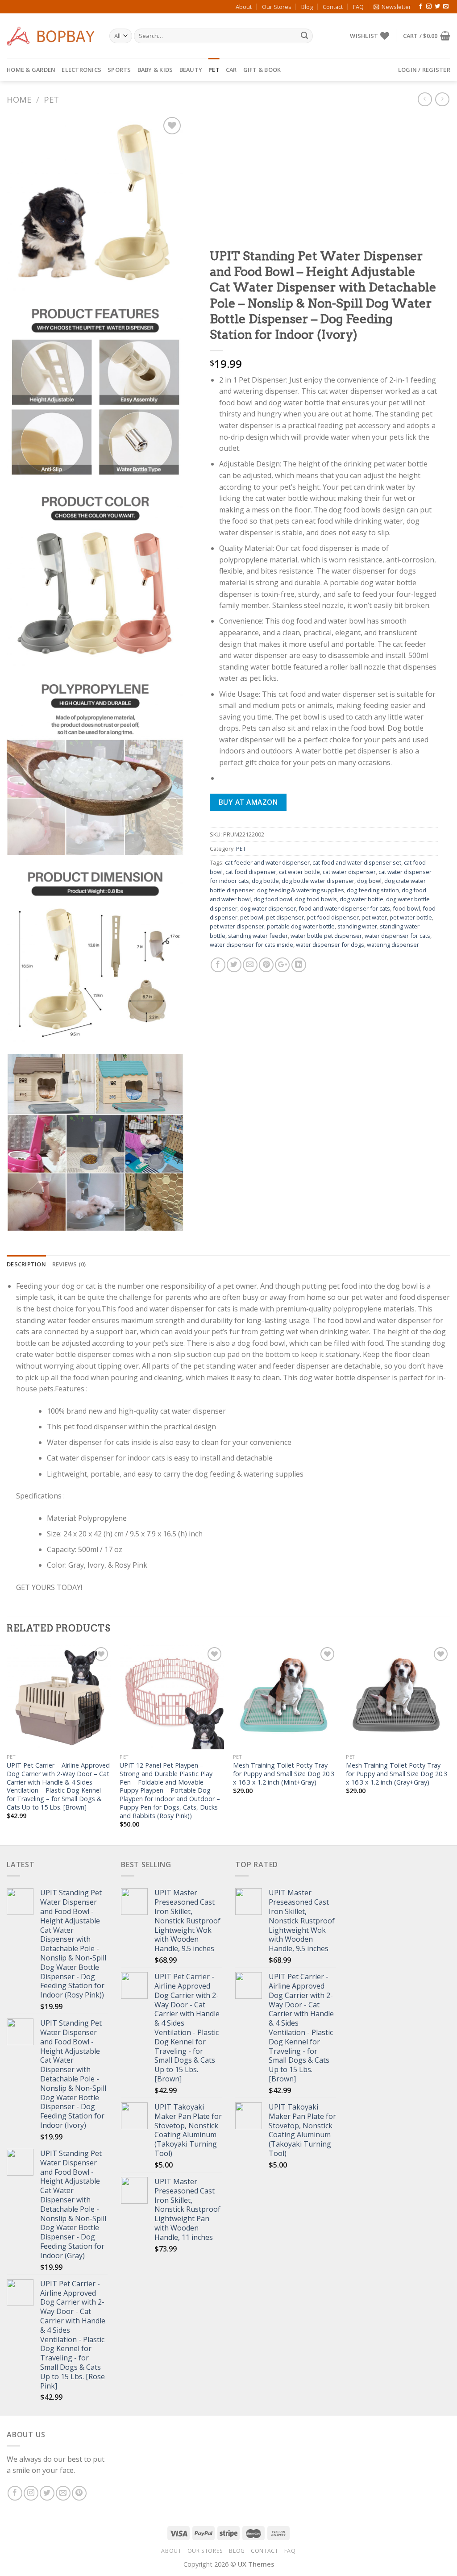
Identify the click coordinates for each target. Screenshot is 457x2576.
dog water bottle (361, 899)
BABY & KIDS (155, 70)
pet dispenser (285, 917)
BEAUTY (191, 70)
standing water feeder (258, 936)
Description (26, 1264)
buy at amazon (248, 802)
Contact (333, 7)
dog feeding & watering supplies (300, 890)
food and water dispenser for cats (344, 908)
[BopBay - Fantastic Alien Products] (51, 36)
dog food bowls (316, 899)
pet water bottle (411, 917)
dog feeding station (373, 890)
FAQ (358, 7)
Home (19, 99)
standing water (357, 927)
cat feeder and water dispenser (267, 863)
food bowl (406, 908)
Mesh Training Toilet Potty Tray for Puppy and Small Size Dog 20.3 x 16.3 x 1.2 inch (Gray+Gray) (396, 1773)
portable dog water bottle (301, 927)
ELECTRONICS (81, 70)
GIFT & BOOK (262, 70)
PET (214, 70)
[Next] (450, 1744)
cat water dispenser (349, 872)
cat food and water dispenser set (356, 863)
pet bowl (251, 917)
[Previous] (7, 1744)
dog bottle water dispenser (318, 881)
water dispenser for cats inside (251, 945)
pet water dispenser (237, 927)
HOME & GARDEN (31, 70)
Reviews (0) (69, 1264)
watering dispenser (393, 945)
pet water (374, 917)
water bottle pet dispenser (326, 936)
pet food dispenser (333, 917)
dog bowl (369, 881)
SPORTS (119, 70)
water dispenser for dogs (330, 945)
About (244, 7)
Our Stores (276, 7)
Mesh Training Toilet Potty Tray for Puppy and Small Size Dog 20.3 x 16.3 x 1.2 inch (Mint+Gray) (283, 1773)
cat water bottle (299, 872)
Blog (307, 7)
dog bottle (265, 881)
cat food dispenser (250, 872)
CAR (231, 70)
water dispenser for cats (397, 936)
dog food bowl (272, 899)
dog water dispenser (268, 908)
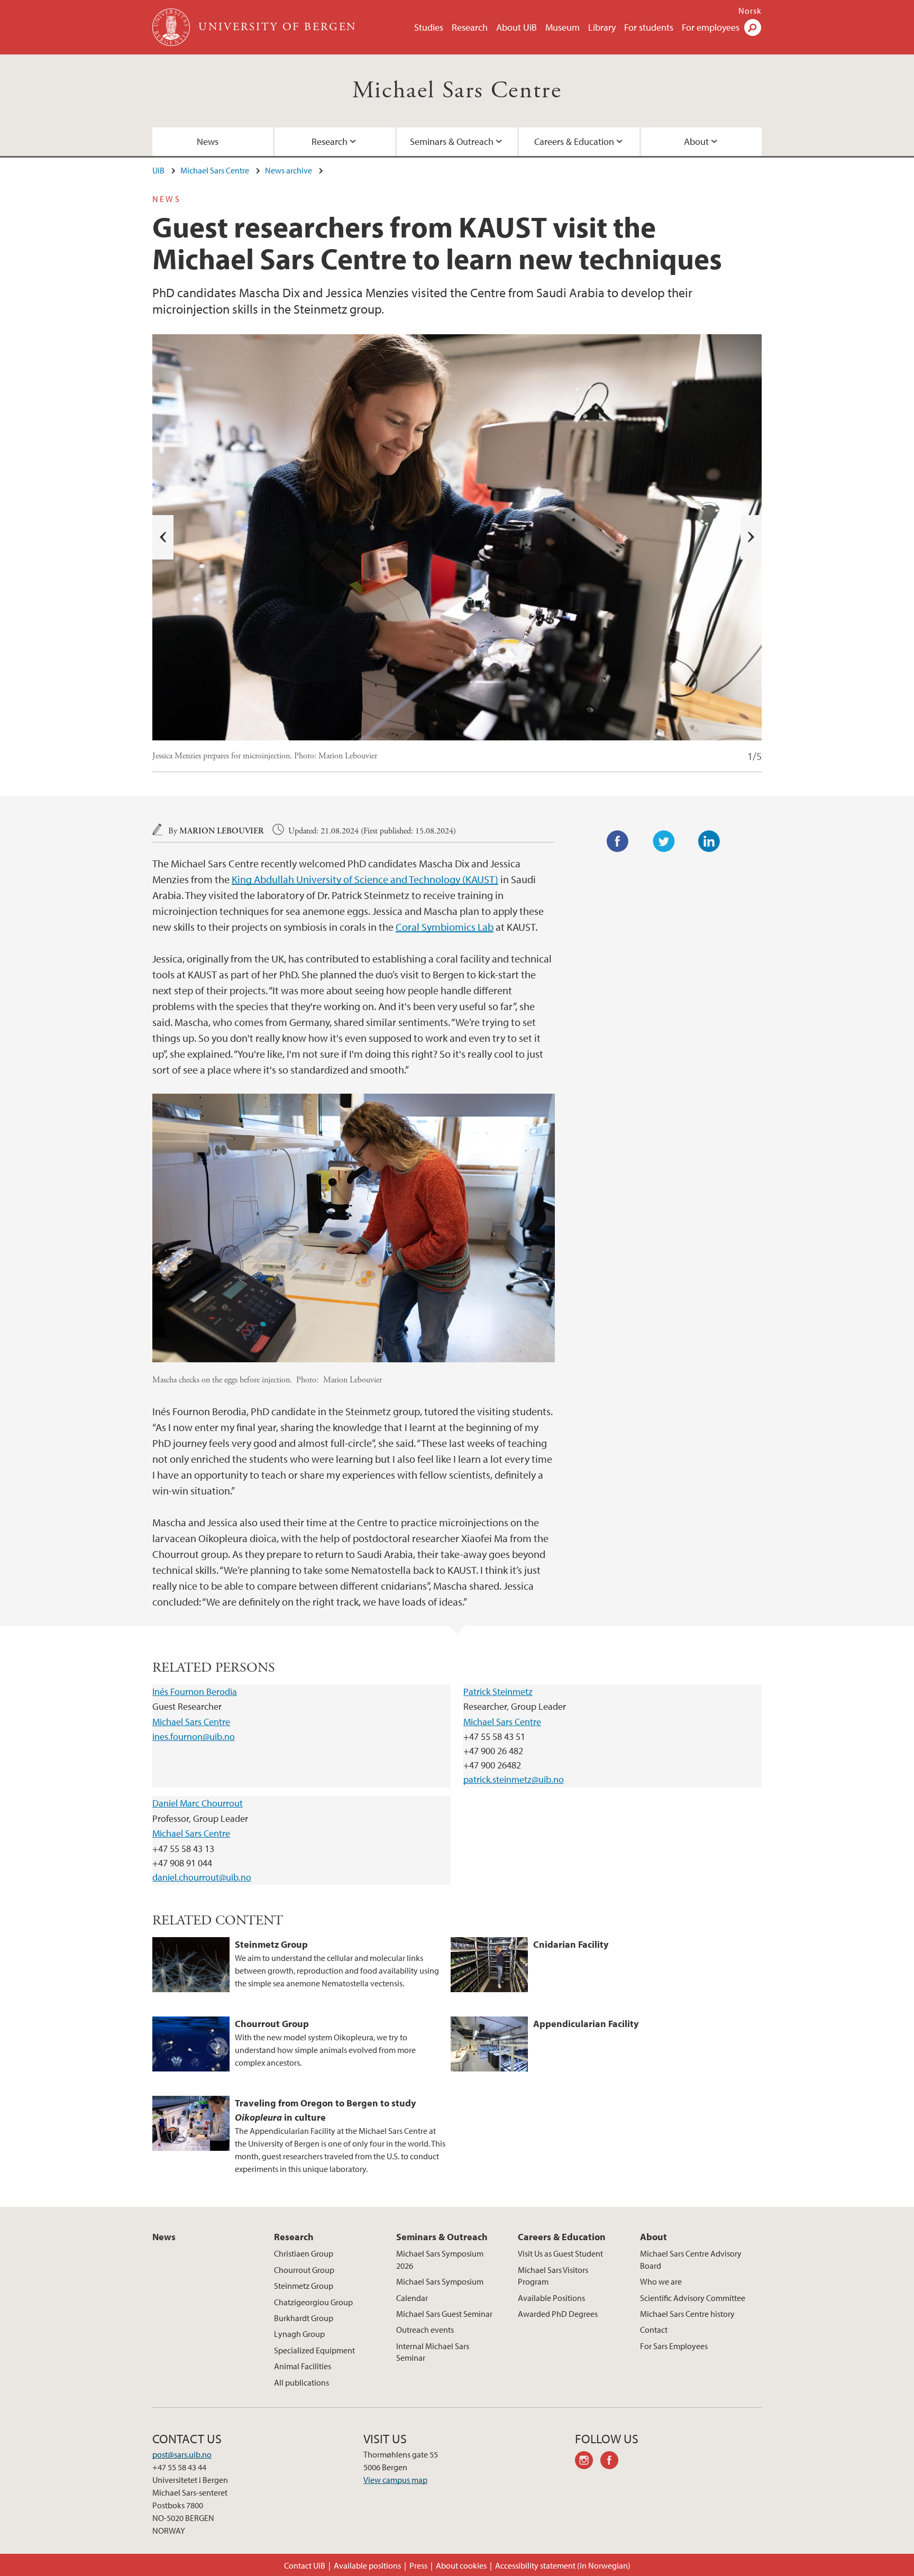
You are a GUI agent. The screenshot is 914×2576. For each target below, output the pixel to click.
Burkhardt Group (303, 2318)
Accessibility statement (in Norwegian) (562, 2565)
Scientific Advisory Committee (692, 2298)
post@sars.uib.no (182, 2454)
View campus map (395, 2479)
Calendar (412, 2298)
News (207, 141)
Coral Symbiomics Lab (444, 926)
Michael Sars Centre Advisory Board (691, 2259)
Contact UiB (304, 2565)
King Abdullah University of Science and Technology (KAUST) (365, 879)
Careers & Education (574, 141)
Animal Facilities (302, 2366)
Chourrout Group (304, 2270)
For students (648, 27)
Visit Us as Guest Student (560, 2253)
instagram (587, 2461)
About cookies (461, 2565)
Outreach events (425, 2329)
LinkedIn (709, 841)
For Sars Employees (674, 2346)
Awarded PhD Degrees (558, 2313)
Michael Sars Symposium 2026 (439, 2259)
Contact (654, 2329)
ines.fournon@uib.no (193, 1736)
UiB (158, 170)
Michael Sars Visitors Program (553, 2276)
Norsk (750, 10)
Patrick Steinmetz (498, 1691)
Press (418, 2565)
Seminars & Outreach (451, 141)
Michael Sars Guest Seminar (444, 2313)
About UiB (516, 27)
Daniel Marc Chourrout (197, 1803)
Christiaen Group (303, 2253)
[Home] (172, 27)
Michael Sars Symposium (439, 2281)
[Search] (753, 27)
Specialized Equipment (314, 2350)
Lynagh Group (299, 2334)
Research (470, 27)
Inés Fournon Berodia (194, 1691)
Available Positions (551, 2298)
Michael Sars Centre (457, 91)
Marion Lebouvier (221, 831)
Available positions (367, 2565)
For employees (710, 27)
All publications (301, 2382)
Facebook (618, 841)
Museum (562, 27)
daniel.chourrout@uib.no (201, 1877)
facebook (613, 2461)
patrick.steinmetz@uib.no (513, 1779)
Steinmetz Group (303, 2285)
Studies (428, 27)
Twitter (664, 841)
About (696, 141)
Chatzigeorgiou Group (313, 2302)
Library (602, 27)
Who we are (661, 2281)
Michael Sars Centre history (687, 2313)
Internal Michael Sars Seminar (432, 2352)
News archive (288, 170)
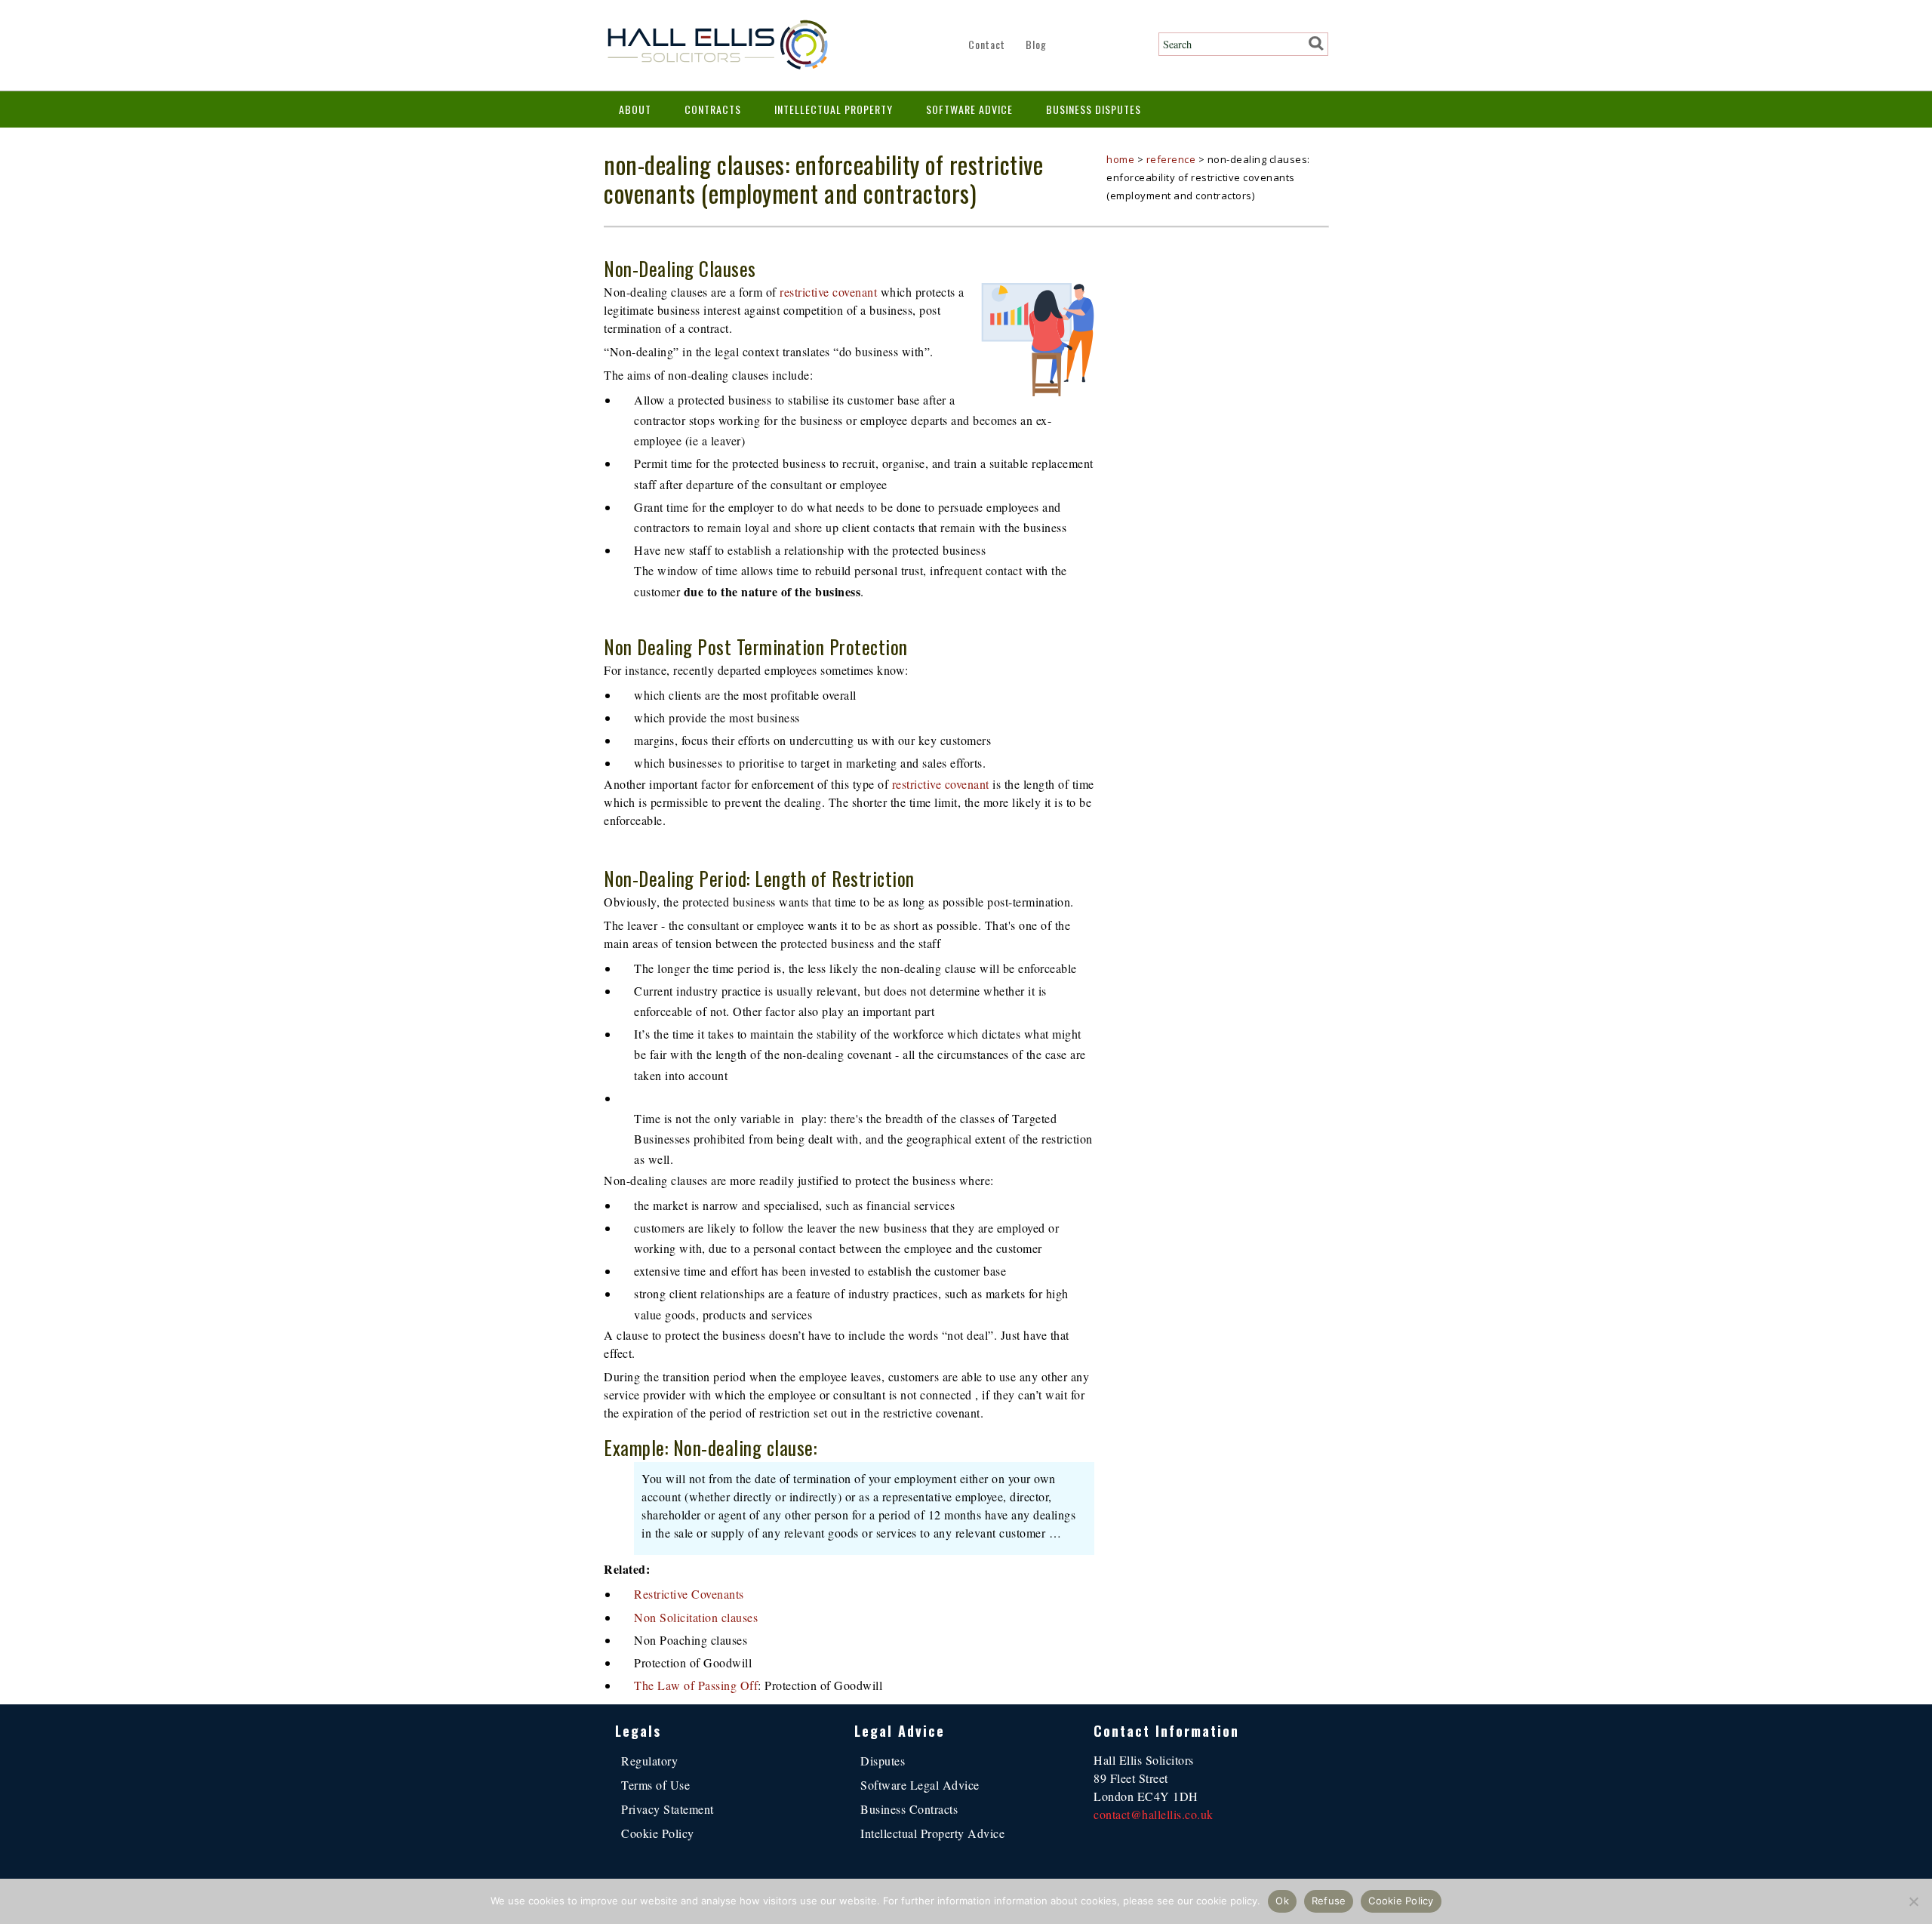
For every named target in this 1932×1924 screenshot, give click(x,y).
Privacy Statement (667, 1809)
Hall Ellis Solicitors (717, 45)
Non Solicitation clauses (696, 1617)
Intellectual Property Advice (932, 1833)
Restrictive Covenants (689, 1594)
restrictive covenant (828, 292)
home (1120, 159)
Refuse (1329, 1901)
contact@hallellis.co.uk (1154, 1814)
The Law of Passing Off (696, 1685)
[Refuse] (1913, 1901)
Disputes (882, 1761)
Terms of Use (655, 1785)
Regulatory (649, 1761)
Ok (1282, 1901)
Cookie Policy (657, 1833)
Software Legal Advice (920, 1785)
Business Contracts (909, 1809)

◆ **ASSIGNMENT**
State the number of lines above that hold the string "click", with nothing added.

◆ **RESULT**
3